Much of what you say is correct (in terms of risk factors for increasing the likelihood of a tubal factor) but I do want to clarify a few things.

HSG is actually part of the standard w/u for infertility because tubal problems account for about 20-25% of infertility.

from what I’ve heard/read/been taught, the risk of radiation is thought to be present yet generally not clinically significant.


tubal blockages can and do certainly occur in women without any *known* h/o PID; sometimes the infection can be undetected by the woman. Alternatively, endometriosis can lead to adhesions and tubal issues.

an alternative to HSG is SHG which uses a similar mechanism, but uses saline instead of contrast medium (dye).

another thing, the test is a breeze for many women but can be extremely painful for others.

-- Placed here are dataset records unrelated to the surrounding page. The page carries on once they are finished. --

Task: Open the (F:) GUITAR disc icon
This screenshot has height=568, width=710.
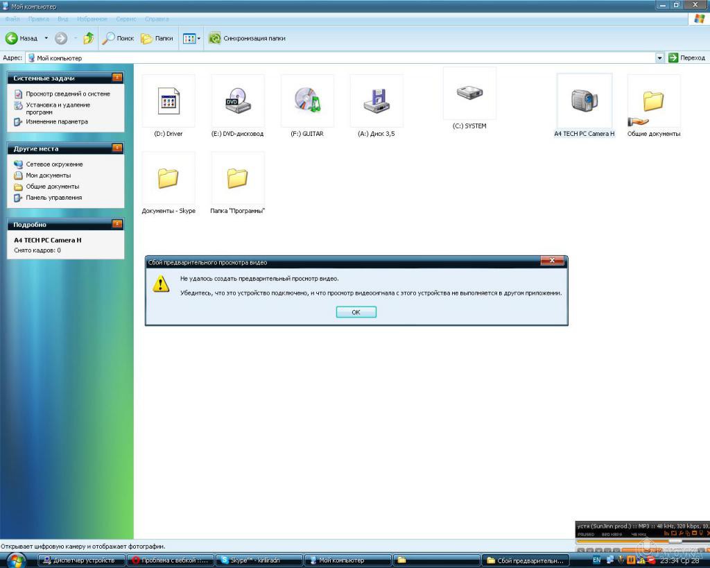Action: (x=307, y=101)
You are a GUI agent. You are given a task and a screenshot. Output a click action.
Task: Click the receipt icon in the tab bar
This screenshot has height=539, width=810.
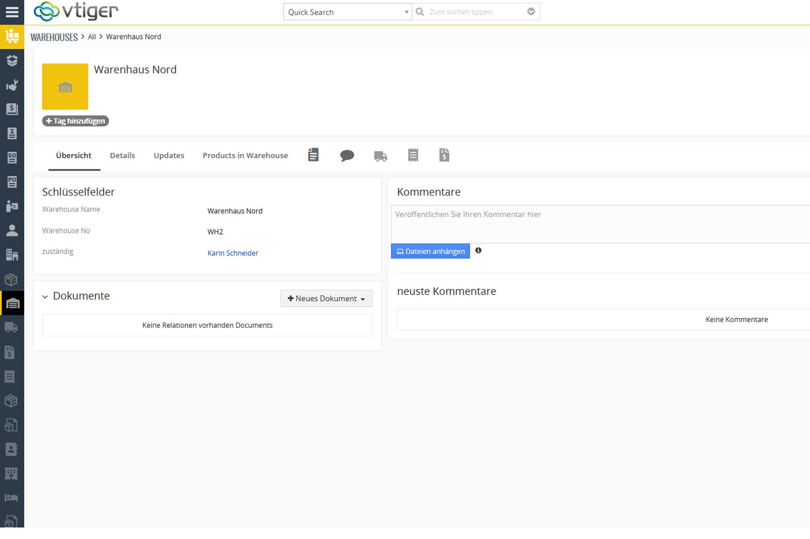pos(413,155)

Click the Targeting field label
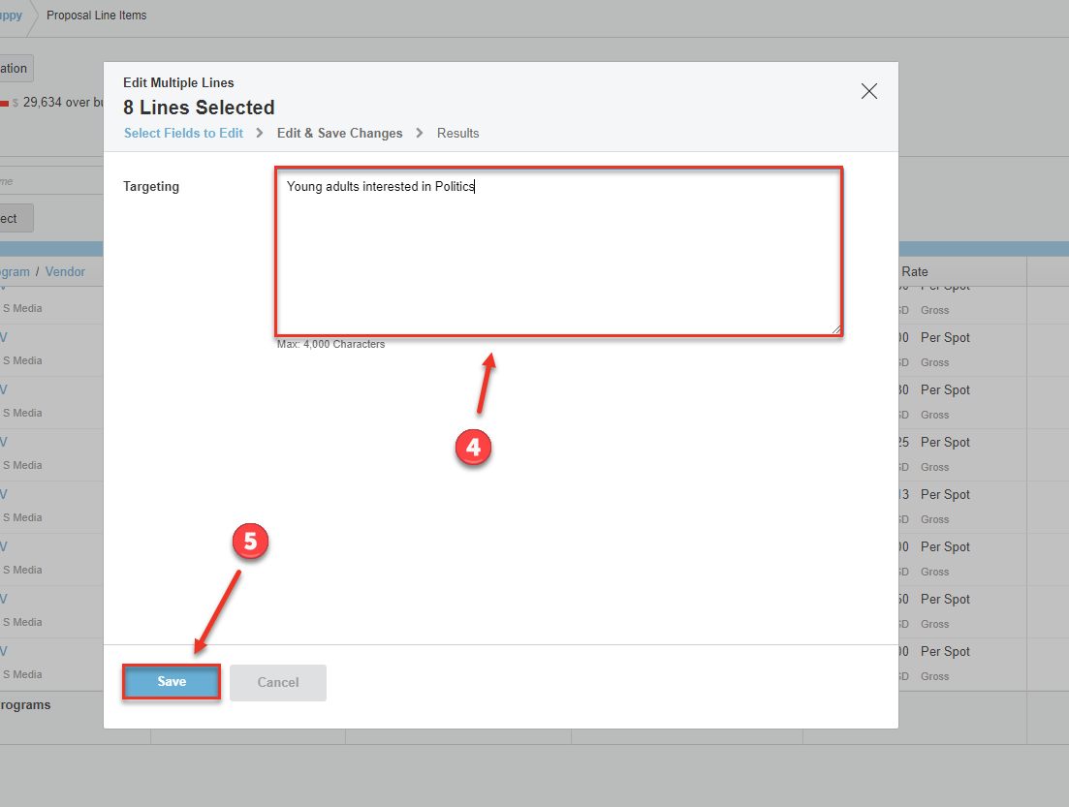pyautogui.click(x=151, y=186)
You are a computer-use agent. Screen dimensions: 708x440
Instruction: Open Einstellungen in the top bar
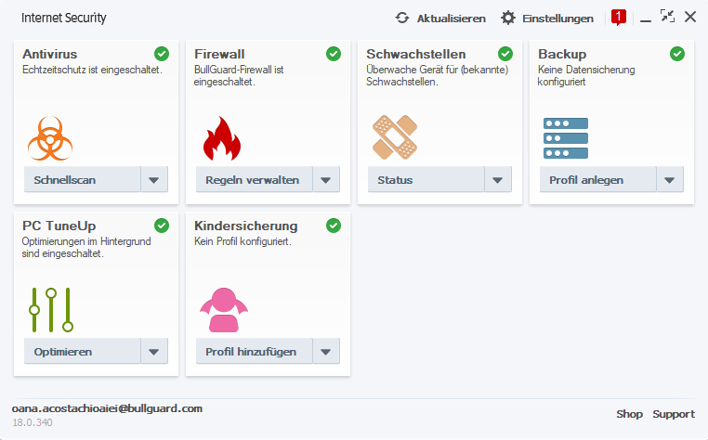click(547, 18)
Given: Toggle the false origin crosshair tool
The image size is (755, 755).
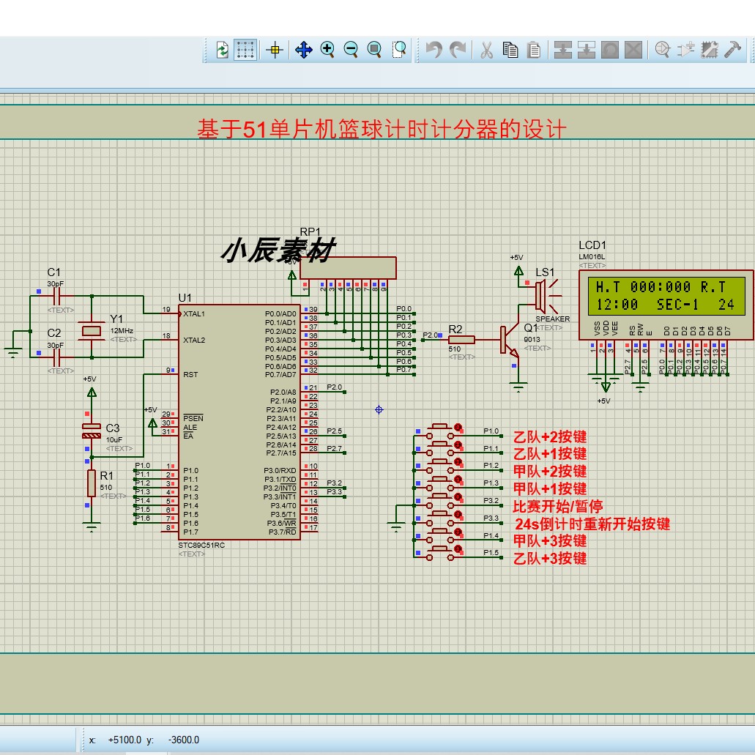Looking at the screenshot, I should coord(275,49).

so, i certainly wouldn’t jump to have the HSG after, say, 3 months of TTC unless you’re near the end of your reproductive years and time is of the essence, or unless there is a strong suspicion for tubal issues.

 but after 1 year of TTC (or often even less), most REs that I know of will almost always perform HSG, the thought being that it is irresponsible not to rule out such a common issue particularly if further fertility treatments are going to be performed, which in the presence of blocked fallopian tubes would have zero chance of being effective.

now taking off my doctor hat and putting on my patient hat. . .i had one done, and it hurt. . .but I got through it. like I said above, I wouldn’t do it just for kicks, but if time is ticking and your doctor is recommending it, then I personally would feel more comfortable having it done and  being able to rule out/identify tubal issues.




Post # 6
4053 posts
Honey bee

@lilsweetie:  we will do an HSG after a few more months of TTC, with and without Meds. based on my history, my RE doesn’t think it necessary yet (no history of PID or STD, no clinical signs of endo). Like hellorebecca said, I wouldn’t do it unless time was of the essence or you had everything else check out normal. For me, everything didn’t check out normal, so he was confident that my problems could be fixed with medications. But if not, he wants it to be done to make sure there’s nothing else there before sending me on for IUI.

Post # 7
1193 posts
Bumble bee

I had something similar done, they call it something different when they do it during a laporscopic surgery but I had mine checked for blockages at that time. I didn’t have any but read tons of girls who did have bloackages that were cleared got BFP quickly after.

Post # 8
12 posts
  • Wedding: August 2012

hellorebecca is spot on, as on obgyn, we recommend them to anyone who has infertility (> 1year TTC or >6mo if you are >35 yrs). It is not thought to damage your ovaries and does not lead to more miscarriages or abnormal babies. And yes, sometimes having an HSG is enough to get something out of the tubes which may have caused you not to conceive

Post # 9
3292 posts
Sugar bee
  • Wedding: September 2010

I had one, also as part of my routine testing before infertility treatment. I certainly would not opt to have one of these tests unless I was seeking help for infertility. I don’t know what doctor would prescribe one, either. Only do it if you need to.

Post # 9
1 posts
  • Wedding: December 2014

I had an HSG done on 22/1/2017 and i was able to go to work that same day because i only had little cramp but today 24/1/2017 i can barely sit or stand. I am having severe and unbearable pain. I already booked an appointment with my doctor and I pray its not an infection or something serious.

The topic ‘HSG test? blockages in fallopian tubes?’ is closed to new replies.